DESIGN: Laboratory study utilizing two murine cell lines, 3T3-L1 and 3T3-F442A.
METHODS: Intracellular NRTI phosphate and PI concentrations were determined by HPLC and HPLC-MS/MS, respectively. The cytotoxicity of the drugs was examined on the different adipogenic stages together with their effects on glucose uptake plus or minus insulin, and on glycerol and triglyceride levels.
RESULTS: There was rapid intracellular accumulation and phosphorylation of [3H]-zidovudine and -stavudine to their phosphate metabolites in adipocytes.

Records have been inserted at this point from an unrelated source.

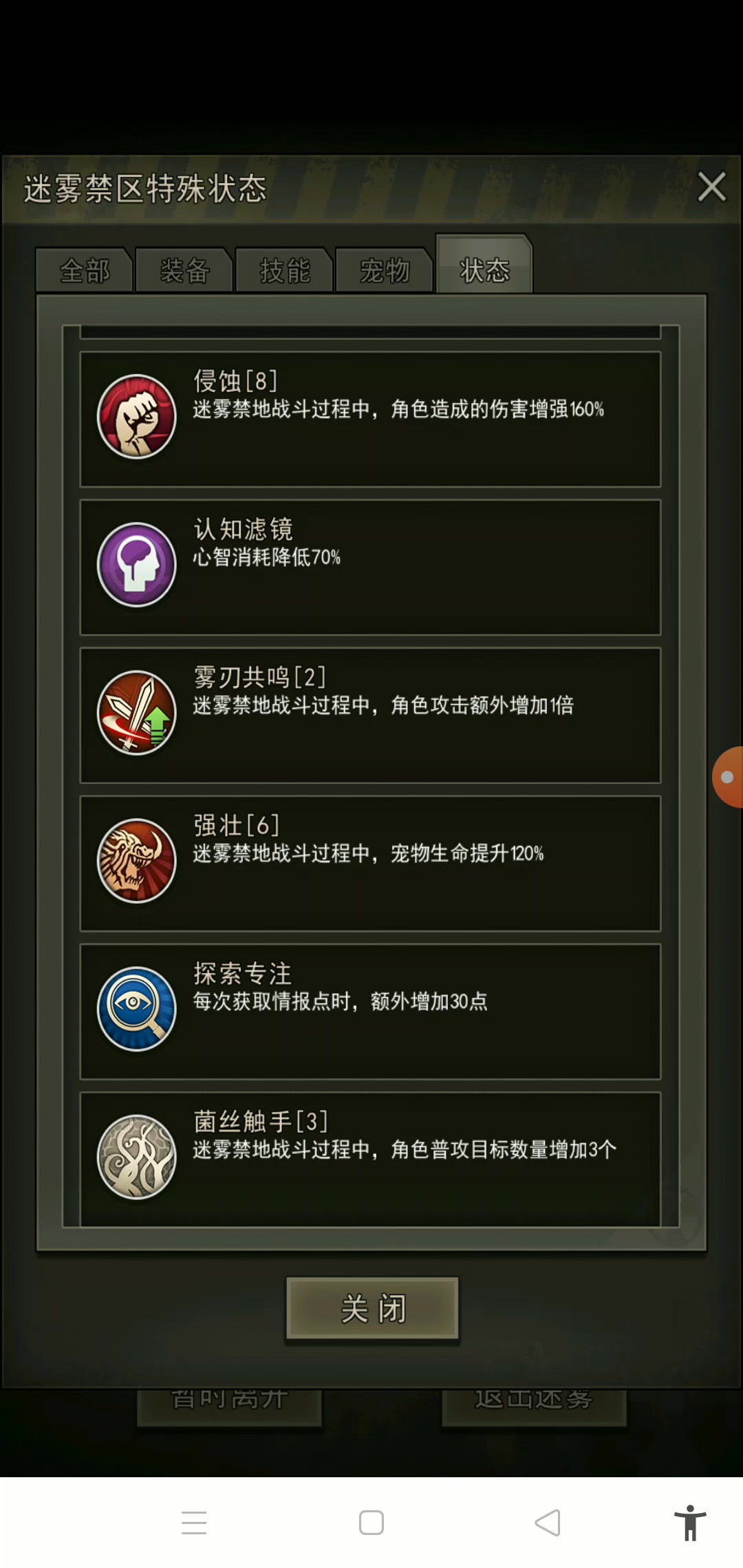Close dialog with the X at top right
Image resolution: width=743 pixels, height=1568 pixels.
[x=711, y=187]
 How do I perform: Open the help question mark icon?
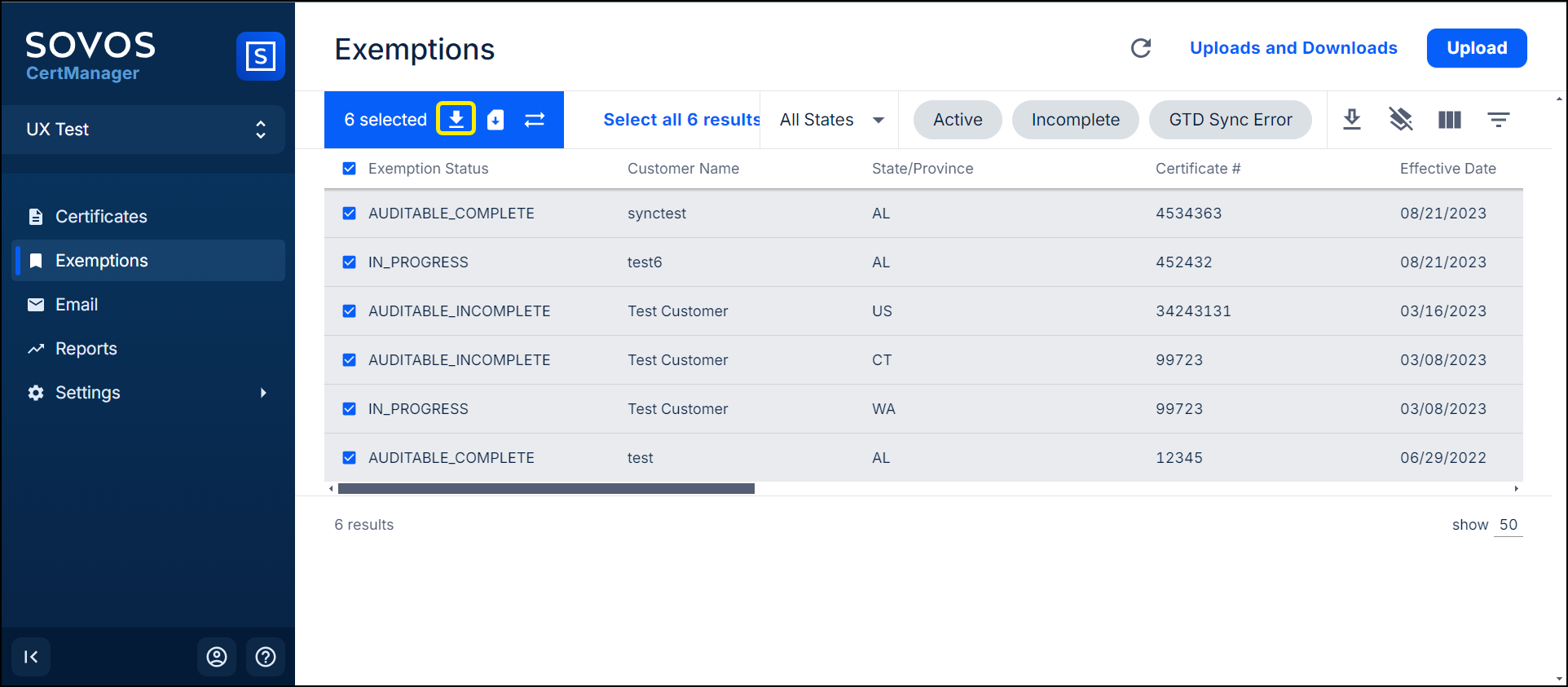click(266, 657)
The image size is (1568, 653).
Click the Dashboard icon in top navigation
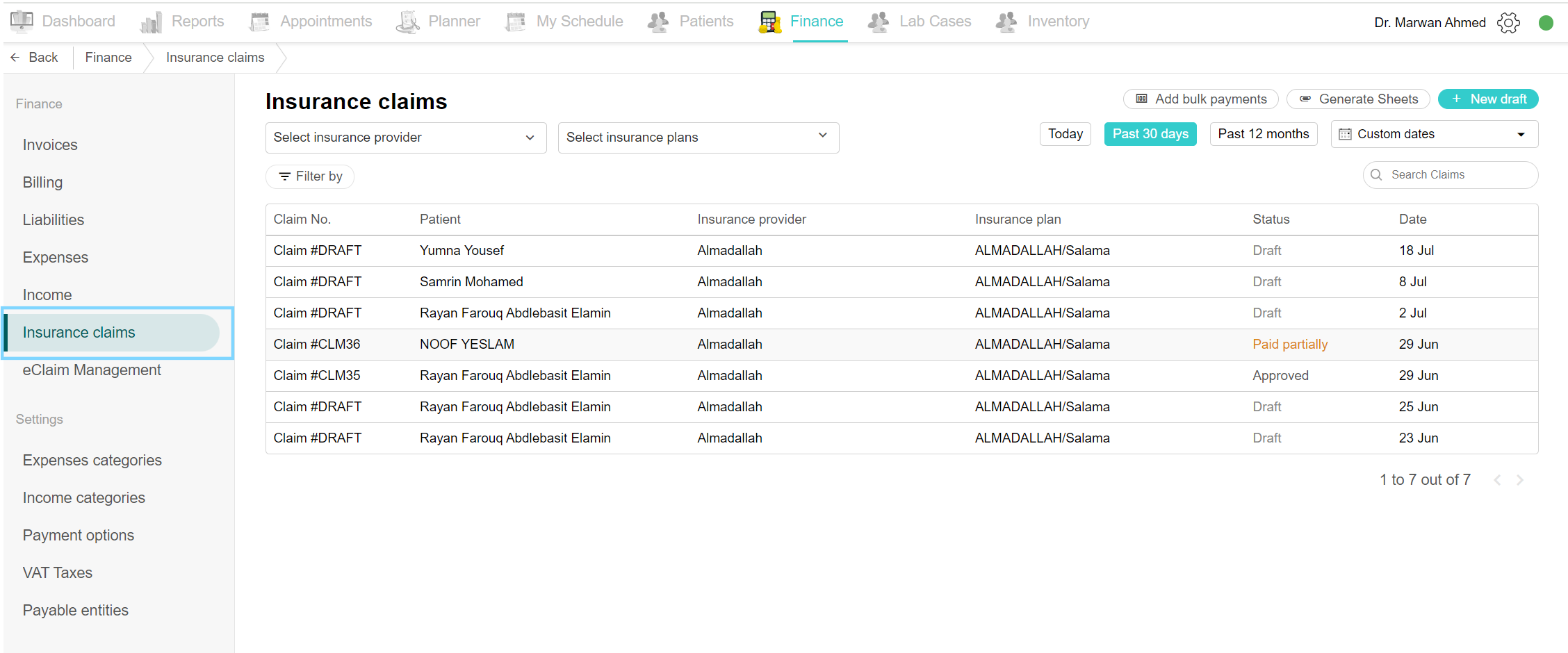22,21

The NRTIs were not cytotoxic, did not affect preadipocyte protein synthesis and did not inhibit adipogenesis or induce lipolysis. PIs accumulated in adipocytes (nelfinavir>saquinavir>ritonavir>indinavir). All PIs, except indinavir, were cytotoxic and inhibited adipogenesis, increased lipolysis and impaired preadipocyte protein synthesis. PIs inhibited glucose uptake in the rank order: indinavir>saquinavir>ritonavir>nelfinavir.
CONCLUSION: These data demonstrate that PIs may play a role in the insulin resistance observed in lipodystrophy by affecting glucose uptake, adipogenesis and lipolysis. NRTIs alone do not seem to have any effect on adipocyte metabolism despite undergoing phosphorylation to their triphosphorylated anabolites, although their effects in combination with PIs in perturbing adipocyte metabolism warrants further investigation.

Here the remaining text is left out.